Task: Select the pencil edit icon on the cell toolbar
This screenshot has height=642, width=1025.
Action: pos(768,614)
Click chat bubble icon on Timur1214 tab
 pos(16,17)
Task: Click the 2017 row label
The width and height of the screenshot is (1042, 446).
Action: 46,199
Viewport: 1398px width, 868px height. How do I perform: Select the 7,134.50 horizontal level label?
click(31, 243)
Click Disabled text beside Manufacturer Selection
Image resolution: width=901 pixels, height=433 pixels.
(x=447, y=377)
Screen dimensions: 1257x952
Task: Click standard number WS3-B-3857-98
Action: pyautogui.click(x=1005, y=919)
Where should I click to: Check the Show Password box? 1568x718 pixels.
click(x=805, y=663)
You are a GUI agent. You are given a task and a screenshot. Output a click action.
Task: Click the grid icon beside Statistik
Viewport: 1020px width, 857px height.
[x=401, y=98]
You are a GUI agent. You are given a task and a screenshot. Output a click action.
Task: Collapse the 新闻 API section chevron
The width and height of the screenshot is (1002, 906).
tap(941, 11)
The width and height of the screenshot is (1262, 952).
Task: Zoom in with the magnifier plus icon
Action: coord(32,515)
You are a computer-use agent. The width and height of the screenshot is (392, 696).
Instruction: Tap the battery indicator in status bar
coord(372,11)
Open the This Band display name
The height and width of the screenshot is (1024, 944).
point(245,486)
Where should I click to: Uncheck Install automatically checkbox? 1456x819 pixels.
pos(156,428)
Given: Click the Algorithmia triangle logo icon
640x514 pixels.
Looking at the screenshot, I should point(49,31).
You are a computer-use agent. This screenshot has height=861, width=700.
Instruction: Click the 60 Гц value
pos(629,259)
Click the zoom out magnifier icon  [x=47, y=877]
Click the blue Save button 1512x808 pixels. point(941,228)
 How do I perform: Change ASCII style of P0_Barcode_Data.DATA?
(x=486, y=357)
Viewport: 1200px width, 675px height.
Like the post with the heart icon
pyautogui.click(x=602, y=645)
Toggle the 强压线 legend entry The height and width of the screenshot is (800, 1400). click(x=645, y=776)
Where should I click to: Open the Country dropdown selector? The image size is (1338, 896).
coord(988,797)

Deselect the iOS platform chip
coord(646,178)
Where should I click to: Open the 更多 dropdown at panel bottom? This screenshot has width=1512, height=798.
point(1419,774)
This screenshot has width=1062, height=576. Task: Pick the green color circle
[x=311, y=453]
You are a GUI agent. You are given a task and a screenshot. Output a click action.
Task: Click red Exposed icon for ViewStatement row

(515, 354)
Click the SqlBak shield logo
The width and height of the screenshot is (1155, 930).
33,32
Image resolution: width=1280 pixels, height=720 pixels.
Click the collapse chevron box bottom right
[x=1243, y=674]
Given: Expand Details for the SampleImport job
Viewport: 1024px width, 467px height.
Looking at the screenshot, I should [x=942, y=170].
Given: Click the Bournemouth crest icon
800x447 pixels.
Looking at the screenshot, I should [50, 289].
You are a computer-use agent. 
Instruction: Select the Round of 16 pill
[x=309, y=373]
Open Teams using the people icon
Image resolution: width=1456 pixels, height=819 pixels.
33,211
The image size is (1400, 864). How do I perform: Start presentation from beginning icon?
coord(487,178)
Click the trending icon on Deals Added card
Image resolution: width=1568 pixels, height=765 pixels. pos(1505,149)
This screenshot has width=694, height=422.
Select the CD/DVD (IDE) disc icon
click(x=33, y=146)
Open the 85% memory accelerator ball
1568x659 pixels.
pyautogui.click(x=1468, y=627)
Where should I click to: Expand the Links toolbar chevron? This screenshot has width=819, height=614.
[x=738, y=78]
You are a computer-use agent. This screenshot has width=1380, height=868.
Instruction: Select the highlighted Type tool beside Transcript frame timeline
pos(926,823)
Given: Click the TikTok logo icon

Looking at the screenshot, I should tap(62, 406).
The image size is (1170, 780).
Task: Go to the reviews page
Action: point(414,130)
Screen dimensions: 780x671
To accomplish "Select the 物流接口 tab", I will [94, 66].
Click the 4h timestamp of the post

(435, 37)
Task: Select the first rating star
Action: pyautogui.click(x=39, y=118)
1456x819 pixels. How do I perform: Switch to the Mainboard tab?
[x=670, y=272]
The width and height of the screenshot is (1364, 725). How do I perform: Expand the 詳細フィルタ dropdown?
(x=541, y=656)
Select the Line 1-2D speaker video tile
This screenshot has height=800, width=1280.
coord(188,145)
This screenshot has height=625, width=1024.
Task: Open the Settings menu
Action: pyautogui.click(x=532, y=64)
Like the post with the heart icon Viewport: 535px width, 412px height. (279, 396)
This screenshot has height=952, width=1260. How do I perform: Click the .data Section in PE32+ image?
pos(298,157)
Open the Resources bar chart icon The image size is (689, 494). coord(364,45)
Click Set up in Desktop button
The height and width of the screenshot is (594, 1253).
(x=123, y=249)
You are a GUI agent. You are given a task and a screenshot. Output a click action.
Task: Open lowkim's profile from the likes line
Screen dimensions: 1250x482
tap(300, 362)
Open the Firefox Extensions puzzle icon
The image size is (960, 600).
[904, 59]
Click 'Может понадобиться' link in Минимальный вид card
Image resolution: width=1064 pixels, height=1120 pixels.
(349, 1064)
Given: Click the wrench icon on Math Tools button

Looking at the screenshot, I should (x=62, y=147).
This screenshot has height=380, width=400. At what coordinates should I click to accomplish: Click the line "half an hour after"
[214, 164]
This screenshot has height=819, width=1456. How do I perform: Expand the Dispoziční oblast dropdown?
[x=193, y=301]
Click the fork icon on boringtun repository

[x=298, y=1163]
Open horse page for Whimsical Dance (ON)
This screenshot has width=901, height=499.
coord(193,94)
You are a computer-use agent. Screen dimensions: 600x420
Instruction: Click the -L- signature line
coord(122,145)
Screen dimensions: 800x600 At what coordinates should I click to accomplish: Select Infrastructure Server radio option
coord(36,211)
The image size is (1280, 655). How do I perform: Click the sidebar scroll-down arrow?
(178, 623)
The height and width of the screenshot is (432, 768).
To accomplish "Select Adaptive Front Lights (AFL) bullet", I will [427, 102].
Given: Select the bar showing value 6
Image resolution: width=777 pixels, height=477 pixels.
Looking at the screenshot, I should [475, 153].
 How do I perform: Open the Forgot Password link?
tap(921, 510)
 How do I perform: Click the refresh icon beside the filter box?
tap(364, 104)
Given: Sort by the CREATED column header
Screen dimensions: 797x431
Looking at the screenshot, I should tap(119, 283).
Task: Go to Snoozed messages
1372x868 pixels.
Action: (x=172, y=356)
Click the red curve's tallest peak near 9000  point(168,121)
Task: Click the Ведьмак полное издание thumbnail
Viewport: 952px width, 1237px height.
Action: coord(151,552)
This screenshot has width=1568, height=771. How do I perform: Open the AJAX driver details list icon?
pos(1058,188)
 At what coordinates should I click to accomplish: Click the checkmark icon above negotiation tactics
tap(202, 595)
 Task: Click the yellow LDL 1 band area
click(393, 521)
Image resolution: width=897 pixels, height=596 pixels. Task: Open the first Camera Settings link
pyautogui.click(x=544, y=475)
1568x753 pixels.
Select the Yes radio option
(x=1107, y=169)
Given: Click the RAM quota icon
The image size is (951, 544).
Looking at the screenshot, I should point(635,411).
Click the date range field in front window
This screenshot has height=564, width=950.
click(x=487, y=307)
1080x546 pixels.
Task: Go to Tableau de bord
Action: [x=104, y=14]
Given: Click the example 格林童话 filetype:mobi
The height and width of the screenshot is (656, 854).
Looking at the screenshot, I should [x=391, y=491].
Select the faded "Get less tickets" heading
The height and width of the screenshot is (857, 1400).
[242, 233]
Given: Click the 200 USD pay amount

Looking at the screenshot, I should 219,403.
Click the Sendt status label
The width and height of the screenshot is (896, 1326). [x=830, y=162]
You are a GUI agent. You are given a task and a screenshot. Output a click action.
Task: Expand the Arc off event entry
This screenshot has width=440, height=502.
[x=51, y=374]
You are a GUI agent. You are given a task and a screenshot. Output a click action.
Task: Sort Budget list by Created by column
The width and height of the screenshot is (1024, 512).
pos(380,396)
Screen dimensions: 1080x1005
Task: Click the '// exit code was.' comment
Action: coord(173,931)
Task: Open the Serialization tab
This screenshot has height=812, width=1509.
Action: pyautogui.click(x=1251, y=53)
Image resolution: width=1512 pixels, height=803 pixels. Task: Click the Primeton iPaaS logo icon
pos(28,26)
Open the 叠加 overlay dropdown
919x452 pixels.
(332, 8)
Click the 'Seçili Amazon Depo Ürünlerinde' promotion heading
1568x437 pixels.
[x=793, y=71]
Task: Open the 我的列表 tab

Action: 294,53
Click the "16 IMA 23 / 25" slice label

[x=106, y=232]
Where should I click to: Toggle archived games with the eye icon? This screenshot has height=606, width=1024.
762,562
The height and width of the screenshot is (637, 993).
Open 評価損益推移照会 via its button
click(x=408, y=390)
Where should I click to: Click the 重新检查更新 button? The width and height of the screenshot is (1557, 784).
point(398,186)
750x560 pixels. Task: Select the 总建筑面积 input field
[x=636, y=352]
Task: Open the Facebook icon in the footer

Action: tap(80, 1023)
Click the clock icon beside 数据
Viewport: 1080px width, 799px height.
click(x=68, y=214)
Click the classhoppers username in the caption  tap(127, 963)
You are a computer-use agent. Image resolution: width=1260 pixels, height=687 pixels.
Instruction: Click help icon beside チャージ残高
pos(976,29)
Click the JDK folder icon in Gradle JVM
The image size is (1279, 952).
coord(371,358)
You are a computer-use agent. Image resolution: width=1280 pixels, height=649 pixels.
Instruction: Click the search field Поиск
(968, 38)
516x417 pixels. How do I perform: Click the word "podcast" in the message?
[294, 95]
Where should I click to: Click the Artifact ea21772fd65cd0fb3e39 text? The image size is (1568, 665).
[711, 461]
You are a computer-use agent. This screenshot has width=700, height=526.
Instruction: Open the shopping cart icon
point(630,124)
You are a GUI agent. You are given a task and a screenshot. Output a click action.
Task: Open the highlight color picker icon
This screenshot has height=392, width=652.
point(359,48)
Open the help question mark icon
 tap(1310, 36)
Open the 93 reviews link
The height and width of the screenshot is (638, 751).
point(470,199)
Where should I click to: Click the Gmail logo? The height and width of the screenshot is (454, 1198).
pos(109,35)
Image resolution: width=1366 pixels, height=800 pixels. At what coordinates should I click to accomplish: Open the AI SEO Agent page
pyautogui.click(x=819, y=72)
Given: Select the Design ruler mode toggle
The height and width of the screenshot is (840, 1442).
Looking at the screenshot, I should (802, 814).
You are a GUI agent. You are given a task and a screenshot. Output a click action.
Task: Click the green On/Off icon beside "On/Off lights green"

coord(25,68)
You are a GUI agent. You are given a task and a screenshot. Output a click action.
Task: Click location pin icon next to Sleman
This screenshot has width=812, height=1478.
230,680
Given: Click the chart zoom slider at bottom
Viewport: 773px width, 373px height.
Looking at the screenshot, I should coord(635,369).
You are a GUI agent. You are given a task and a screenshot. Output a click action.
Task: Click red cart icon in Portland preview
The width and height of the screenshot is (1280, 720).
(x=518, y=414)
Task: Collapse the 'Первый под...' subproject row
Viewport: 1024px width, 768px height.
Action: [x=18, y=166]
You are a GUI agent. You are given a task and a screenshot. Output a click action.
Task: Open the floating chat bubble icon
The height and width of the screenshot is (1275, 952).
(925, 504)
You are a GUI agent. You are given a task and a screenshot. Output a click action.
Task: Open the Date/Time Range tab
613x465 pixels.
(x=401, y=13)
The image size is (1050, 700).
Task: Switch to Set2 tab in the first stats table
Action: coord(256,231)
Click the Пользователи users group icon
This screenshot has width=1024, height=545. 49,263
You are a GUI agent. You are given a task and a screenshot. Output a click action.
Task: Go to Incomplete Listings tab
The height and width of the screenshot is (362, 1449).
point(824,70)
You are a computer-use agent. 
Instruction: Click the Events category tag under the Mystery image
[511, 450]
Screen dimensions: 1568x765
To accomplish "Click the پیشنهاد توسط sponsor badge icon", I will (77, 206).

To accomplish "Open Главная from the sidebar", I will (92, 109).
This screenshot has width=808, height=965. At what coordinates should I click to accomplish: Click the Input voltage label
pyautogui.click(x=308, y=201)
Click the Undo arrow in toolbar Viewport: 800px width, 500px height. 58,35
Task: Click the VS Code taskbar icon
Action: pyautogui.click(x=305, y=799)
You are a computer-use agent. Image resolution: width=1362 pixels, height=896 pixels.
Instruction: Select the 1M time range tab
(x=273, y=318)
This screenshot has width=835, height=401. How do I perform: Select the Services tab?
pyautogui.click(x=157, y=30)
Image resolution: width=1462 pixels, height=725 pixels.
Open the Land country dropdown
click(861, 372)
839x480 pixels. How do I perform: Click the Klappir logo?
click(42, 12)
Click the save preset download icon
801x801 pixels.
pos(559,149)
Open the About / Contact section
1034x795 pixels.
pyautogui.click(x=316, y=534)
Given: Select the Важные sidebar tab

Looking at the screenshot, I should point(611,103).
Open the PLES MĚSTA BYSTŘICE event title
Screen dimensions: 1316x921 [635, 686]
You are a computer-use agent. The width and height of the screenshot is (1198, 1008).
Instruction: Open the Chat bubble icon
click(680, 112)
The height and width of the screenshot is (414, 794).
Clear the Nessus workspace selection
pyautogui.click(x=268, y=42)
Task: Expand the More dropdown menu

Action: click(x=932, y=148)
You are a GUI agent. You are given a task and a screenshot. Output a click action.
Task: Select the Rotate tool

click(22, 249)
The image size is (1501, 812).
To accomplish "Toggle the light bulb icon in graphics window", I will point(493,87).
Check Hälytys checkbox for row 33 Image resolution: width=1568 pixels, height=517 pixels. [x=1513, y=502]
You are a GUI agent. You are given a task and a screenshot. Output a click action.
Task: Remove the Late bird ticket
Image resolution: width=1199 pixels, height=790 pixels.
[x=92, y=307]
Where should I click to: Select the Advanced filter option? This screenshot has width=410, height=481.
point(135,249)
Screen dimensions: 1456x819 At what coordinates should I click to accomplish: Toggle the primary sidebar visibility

======

## Task to complete
Put the lines from the start of the records through the line containing "click(31, 243)" into a numbered list, leaving out blank lines.

## Result of the task
1. Task: Select the pencil edit icon on the cell toolbar
2. This screenshot has height=642, width=1025.
3. Action: pos(768,614)
4. Click chat bubble icon on Timur1214 tab
5.  pos(16,17)
6. Task: Click the 2017 row label
7. The width and height of the screenshot is (1042, 446).
8. Action: 46,199
9. Viewport: 1398px width, 868px height. How do I perform: Select the 7,134.50 horizontal level label?
10. click(31, 243)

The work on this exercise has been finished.